ナナはため息をつき、それからちょっと待ってねと目をつぶった。沈黙の空間。わたしは立ち上がり冷蔵庫からお茶を持ってきた。

「ごめんね、四季、お待たせ」

「はい」

「姫巫女様から話す許可を貰ったよ。流石だよ、四季」

「ではやはり」

「全部キミの言うとおり。ナギ達は五年前に皆と出会って、巫女として戦っていた。着実に力をつけていたナギ達だったけどある日突然ワタシ達を裏切った。今の敵勢力に寝返ったんだ。そして昨日、突然現れて皆を襲った」

ナナはそう説明した、わたしが言った“想定”通り。

「そんなことが……」

「裏切った理由は?」

「それはわからない。

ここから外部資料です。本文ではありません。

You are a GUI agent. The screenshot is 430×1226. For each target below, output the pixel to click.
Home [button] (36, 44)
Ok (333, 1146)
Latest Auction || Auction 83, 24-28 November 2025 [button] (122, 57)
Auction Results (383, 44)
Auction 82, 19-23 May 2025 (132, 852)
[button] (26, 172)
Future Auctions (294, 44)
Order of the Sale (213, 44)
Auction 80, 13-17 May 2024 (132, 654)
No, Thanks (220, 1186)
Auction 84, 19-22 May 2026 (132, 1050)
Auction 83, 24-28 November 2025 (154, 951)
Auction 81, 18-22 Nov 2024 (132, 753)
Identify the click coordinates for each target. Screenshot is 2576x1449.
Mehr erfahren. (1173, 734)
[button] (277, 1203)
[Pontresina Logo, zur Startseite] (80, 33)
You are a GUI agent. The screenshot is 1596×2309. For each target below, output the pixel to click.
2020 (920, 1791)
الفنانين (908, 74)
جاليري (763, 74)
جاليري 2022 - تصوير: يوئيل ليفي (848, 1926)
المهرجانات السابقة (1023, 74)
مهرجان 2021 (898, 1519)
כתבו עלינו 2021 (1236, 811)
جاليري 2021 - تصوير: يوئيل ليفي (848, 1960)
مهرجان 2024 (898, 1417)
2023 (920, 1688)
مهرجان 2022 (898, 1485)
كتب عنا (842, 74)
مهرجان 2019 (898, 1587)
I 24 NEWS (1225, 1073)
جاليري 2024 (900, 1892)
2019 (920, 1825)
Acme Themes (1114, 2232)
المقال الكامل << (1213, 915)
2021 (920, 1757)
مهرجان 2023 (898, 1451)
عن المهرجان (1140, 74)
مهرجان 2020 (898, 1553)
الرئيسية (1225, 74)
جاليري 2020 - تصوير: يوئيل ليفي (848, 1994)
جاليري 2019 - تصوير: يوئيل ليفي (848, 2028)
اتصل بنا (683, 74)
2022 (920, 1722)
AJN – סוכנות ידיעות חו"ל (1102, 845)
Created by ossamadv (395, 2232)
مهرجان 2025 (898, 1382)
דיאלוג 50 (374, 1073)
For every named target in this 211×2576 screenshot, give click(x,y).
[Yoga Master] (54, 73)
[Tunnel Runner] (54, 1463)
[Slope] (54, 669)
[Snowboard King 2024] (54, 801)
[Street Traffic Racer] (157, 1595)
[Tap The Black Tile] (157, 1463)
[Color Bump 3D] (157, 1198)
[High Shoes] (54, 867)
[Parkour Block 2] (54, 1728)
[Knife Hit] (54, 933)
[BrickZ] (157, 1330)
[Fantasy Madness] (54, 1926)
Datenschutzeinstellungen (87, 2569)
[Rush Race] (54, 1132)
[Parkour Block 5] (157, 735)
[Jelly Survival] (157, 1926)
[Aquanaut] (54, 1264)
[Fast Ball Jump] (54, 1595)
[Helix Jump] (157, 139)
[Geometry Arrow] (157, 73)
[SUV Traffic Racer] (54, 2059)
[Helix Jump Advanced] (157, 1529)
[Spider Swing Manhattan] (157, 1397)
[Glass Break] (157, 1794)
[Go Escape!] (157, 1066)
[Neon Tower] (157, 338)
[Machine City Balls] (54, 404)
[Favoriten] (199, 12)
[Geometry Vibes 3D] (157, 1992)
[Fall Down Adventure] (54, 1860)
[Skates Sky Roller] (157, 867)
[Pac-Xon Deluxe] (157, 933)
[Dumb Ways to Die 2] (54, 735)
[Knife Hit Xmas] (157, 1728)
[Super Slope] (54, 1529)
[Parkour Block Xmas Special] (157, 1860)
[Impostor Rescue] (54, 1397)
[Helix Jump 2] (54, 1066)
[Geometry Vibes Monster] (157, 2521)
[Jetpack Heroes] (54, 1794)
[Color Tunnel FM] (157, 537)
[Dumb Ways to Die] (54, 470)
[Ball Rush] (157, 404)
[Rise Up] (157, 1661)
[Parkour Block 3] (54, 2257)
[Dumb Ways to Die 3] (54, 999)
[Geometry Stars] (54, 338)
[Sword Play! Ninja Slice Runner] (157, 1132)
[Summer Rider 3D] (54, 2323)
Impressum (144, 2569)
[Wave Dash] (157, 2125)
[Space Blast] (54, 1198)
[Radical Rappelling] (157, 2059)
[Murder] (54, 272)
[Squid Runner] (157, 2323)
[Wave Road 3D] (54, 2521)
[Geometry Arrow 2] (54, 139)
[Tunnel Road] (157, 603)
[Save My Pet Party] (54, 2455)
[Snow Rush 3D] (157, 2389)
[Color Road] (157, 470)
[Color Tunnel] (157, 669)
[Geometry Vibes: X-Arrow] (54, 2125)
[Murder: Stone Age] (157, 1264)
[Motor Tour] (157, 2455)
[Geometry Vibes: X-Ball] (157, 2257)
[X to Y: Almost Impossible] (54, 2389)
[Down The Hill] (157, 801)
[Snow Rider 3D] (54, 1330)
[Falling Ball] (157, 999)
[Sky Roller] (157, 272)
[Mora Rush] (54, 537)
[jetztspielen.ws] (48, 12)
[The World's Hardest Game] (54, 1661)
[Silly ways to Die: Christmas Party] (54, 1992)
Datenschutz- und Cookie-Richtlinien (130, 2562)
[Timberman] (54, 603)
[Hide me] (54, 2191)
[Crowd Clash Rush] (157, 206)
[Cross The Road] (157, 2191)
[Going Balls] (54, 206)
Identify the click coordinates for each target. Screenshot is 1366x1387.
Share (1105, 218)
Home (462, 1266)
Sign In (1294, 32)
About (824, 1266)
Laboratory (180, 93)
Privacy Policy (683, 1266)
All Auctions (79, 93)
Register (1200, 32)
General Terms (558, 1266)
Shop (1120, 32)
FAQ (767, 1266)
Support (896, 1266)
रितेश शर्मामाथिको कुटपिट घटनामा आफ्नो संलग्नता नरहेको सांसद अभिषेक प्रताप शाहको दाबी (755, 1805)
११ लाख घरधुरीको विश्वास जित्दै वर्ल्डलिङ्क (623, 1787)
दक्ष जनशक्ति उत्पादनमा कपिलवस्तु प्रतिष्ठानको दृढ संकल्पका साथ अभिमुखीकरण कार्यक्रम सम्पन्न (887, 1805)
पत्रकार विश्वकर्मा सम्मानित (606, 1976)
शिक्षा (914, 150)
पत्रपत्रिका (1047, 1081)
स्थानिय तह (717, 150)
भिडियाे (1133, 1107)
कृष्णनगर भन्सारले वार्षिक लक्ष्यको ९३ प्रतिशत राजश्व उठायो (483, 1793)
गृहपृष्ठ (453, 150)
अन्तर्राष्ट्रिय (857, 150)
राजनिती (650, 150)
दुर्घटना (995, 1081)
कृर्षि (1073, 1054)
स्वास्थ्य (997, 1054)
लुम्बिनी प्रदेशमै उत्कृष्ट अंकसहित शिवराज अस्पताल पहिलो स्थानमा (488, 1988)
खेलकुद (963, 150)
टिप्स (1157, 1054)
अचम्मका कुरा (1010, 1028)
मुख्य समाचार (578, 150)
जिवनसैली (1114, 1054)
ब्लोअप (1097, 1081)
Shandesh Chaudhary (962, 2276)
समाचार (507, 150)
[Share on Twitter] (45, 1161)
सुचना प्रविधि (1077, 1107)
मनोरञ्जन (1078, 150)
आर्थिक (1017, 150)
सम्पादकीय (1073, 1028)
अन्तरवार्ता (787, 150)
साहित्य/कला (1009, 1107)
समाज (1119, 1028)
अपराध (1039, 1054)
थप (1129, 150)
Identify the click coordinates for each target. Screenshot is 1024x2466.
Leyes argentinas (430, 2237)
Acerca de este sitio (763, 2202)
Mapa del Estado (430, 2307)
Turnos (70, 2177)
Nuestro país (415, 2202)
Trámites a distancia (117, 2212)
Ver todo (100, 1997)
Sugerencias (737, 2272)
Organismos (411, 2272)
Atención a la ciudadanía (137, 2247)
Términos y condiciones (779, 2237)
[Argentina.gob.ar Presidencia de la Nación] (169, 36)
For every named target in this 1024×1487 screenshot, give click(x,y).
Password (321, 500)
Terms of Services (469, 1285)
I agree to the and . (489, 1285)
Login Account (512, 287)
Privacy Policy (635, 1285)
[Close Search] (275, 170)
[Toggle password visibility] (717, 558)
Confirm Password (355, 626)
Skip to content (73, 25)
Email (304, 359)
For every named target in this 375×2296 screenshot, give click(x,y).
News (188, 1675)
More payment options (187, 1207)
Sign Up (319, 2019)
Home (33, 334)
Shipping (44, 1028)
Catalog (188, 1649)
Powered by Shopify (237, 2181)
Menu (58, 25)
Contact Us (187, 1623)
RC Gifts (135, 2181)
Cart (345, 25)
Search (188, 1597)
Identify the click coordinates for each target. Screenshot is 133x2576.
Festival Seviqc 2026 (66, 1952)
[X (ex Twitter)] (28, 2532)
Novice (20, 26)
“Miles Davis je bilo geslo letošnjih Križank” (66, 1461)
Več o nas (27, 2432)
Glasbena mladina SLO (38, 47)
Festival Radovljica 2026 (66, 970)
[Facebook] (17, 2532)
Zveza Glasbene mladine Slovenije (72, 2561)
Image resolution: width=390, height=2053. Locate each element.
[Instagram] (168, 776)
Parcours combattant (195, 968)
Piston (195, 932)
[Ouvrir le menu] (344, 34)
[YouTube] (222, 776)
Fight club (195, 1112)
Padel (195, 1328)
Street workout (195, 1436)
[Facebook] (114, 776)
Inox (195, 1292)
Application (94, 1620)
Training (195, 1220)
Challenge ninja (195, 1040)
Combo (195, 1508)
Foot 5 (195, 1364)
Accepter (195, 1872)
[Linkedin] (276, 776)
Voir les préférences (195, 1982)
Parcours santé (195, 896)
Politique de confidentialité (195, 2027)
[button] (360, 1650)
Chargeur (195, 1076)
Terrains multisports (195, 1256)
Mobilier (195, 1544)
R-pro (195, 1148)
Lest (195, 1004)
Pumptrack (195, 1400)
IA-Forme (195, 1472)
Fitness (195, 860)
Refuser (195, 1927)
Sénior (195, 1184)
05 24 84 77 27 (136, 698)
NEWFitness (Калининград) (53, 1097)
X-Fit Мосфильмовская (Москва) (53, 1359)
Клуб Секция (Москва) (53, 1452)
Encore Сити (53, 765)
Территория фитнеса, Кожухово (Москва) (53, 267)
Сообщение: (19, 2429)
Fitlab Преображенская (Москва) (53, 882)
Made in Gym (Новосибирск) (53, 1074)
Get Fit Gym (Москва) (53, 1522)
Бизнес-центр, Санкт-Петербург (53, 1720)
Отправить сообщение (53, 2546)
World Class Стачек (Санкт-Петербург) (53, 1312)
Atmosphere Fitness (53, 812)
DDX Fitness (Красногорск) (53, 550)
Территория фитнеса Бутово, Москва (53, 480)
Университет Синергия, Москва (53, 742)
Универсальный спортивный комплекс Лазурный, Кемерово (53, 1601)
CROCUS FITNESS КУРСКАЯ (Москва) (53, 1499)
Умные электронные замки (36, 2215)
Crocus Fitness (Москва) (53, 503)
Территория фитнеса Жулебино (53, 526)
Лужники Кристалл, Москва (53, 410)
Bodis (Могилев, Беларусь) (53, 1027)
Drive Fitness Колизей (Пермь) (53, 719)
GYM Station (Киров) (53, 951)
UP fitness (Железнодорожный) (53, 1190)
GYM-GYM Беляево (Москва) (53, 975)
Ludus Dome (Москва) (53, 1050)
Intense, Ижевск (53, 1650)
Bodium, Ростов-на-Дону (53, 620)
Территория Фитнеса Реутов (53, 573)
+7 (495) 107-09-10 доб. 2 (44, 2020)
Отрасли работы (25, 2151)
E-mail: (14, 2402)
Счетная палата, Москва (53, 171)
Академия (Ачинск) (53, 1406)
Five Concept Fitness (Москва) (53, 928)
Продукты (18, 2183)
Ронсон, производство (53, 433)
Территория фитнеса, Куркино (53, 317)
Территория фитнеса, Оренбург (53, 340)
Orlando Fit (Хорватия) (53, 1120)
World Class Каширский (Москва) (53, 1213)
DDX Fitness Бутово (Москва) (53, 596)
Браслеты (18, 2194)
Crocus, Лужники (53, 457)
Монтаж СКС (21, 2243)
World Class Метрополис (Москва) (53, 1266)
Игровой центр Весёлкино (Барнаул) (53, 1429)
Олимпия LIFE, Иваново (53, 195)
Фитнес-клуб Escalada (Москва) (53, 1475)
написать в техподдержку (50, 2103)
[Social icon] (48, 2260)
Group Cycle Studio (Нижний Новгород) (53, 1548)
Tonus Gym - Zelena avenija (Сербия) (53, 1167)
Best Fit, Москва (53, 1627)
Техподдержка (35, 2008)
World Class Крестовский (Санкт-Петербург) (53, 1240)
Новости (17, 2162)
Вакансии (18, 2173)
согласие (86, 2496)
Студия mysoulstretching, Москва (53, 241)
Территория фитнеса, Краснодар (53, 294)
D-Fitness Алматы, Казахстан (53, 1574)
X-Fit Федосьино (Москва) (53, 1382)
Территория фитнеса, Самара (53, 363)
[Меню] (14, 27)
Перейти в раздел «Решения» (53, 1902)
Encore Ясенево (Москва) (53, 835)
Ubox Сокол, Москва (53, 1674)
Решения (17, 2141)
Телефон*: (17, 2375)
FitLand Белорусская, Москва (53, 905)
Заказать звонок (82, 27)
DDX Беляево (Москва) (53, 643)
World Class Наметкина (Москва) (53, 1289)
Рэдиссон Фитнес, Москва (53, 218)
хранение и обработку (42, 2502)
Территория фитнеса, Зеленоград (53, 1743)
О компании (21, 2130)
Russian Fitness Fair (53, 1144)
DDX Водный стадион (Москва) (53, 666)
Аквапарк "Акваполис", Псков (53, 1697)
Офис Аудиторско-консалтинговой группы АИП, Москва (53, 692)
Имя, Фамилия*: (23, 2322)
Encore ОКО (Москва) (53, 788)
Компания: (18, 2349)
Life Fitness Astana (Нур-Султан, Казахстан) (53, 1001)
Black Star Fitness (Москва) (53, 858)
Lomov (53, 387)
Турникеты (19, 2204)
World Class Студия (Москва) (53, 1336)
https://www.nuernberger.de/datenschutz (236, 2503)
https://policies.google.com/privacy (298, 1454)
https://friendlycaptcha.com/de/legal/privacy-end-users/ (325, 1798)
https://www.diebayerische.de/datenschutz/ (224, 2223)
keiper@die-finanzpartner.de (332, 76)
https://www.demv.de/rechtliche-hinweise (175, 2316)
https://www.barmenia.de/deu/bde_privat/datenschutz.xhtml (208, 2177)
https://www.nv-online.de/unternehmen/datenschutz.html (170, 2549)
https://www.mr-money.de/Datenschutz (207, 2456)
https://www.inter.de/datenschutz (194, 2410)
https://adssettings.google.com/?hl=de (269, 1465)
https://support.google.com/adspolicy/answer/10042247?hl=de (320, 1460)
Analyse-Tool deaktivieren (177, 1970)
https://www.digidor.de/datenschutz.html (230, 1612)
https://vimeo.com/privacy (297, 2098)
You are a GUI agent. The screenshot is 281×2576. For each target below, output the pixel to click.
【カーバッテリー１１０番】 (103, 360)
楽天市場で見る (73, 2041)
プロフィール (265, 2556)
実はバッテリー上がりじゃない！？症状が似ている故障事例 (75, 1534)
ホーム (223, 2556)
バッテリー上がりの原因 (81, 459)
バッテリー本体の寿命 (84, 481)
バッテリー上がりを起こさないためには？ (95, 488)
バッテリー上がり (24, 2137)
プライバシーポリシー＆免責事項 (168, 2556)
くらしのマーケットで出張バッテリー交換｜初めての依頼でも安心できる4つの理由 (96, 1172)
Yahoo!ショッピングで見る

ワタシも勿論その場にいたけど、本当に急に裏切ったんだ。突然のことでびっくりして、君達はナギ達を可愛がってたから落ち込んで。この状態で襲われたら確実に殺されてしまうっていう判断を姫巫女様がして、記憶保護をしたんだ」

「じゃ、じゃあ、四季達は、かつての仲間と戦ったってこと……?」

「仲間というより、鈴鹿達のような後輩だね」

「そんな……」

「桐子、この話ですが」

「内緒に、するの?」

「いえ、話そうと思います。二人には。そして

「二人とも」

ナナが飛ぶ。

「姫巫女様が直接話したいって。四人に」

「わたし達もお話はしたいですが、鈴鹿ちゃん達に護衛をつけないのは少し」

「鈴鹿達も一緒に。それなら安全だよね?」

「そうですね」

「数日のうち、あの子達の学校が終わったら来て欲しいって」

「桐子、時間、作れますか?」

「あ、うん。前日とかに言ってくれれば」

「わかりました、また今度に」

わたしはナナの言葉に頭を巡らせながら、そう返事をした。